WORK REQUEST: Filter the records below for the word "category". Keep each line that has it.

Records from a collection
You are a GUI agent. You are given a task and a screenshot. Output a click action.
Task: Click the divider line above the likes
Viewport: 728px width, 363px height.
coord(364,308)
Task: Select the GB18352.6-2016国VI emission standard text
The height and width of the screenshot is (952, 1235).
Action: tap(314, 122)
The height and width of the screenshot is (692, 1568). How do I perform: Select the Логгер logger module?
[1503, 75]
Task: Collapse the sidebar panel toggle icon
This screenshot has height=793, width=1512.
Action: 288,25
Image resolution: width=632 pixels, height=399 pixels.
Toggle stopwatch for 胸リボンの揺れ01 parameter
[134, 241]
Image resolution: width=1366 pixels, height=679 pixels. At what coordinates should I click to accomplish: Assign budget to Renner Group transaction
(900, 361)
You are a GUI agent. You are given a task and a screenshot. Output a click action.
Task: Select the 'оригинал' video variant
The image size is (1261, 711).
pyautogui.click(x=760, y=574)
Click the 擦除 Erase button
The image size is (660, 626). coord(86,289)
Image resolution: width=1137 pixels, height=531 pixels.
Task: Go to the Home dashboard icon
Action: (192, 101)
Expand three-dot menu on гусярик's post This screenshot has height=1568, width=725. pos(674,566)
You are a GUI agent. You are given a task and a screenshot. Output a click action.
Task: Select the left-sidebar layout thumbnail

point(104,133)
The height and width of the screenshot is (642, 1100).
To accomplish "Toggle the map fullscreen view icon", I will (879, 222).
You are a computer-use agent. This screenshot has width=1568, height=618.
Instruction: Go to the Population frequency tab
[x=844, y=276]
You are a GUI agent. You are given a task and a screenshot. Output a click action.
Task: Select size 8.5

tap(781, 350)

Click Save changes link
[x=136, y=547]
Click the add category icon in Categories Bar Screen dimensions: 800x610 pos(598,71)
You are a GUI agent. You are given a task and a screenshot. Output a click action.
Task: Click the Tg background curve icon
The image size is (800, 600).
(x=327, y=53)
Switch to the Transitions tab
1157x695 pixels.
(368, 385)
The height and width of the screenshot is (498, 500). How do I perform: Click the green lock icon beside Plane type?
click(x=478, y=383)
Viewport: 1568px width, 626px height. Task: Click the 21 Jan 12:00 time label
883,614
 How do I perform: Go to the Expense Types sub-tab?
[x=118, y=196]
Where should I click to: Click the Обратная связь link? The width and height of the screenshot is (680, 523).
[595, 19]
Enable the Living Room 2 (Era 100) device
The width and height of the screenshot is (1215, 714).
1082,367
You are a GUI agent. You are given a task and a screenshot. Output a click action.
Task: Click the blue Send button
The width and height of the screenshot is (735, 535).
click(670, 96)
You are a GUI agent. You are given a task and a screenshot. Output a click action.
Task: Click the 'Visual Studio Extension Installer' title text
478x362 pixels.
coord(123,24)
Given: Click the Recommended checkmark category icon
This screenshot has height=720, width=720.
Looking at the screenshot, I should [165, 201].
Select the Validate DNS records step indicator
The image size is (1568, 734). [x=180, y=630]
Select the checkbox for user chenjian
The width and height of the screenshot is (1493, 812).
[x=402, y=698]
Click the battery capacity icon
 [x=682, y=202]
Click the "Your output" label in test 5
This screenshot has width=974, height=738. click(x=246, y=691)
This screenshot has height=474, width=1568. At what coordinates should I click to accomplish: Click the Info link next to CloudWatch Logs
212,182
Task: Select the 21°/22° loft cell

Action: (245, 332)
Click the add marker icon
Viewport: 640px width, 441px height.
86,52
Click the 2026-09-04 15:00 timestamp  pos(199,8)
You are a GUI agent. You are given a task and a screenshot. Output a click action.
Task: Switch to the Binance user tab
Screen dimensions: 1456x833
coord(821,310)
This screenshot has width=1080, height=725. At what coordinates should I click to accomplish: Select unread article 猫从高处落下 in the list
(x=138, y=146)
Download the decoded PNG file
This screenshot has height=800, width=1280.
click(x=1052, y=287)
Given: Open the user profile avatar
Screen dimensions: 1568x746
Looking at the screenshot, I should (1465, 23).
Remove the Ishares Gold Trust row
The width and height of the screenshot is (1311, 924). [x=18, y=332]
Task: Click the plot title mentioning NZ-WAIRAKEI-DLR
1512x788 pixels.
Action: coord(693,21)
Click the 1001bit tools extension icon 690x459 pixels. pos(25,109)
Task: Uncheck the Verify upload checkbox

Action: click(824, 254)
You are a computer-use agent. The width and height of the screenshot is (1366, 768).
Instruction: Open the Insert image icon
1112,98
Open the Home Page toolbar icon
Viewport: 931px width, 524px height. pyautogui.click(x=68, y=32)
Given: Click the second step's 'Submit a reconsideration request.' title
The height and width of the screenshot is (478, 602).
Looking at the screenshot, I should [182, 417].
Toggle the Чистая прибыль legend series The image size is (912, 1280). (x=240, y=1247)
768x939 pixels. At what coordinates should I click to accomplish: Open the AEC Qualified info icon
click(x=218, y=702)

REPLY TO THE EXERCISE:
Click the add category icon in Categories Bar Screen dimensions: 800x610 pos(598,71)
Given: Click the Recommended checkmark category icon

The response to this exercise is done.